═══ EXCERPTED TEXT
Yes, I plan on building a platform base for my rain catchment tank that feeds the toilet. The base just needs to be above the toilet.

I did this already when I built my home catchment system which gives me rainwater to water my raised garden beds.


----------



## HuntingHawk (Dec 16, 2012)

This thread is a bunch of .... :armata_PDT_12:


----------



## Maine-Marine (Mar 7, 2014)




----------



## Slippy (Nov 14, 2013)

HuntingHawk said:


> This thread is a bunch of .... :armata_PDT_12:


But everyone does it!


----------



## James m (Mar 11, 2014)

This has absolutely nothing to do with anything but....

Boomhauer - talks normal:


----------



## jimb1972 (Nov 12, 2012)

Have you though about a lagoon? I don't know the lay of your land, but any septic will fill up with solids eventually. With a lagoon it will be years before there is enough solid matter to matter.


----------



## Moonshinedave (Mar 28, 2013)

I might be missing something here, but if you are going into that much expense and effort, why not buy a septic tank and put in a conventional septic system?


----------



## Dubyagee (Nov 9, 2012)

A friend of mine made this for a rest room in a remote shop.

How to Construct a Small Septic System (with Pictures) - wikiHow

Rain water catchment system and an efficient toilet would work.

I would dig a shallow water table well and put a solar powered water pump in it. Put a float switch in the toilet tank to turn the pump on and off. (I should copyright this lol)


----------



## James m (Mar 11, 2014)
══════
═══ MATERIAL PROVIDED
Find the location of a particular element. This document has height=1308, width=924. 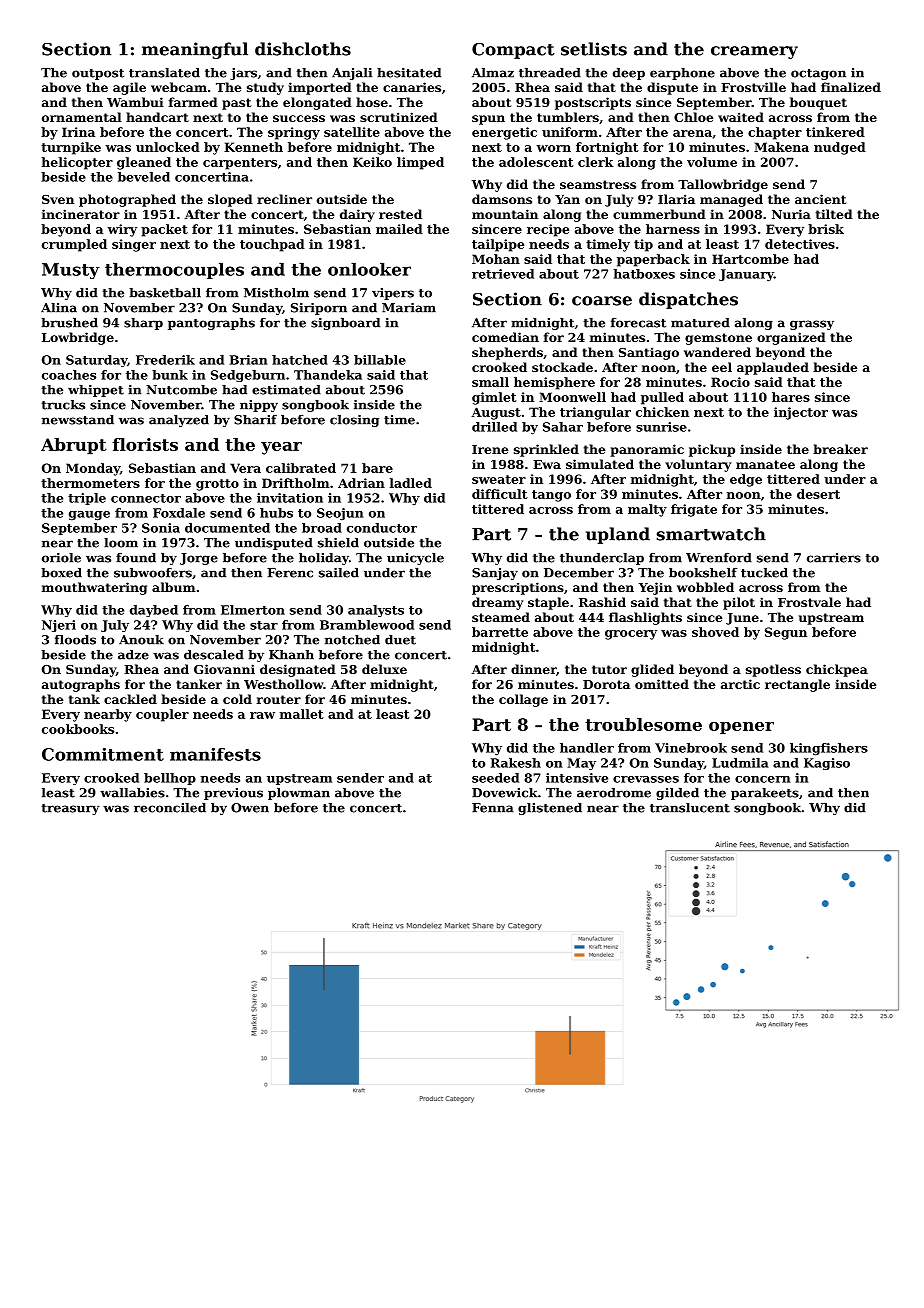

octagon is located at coordinates (818, 74).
══════
Give every distinct username that heads a post in the forum thread about toilet water and septic systems, each listed once.

TASK ANSWER:
HuntingHawk, Maine-Marine, Slippy, James m, jimb1972, Moonshinedave, Dubyagee